Problem statement:
Output all records verbatim.

Input material:

+-------+

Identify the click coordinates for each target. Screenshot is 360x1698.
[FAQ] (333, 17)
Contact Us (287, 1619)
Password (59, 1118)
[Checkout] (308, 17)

+-------+

Output:
Identify the click coordinates for each target. Screenshot is 360x1698.
[FAQ] (333, 17)
Contact Us (287, 1619)
Password (59, 1118)
[Checkout] (308, 17)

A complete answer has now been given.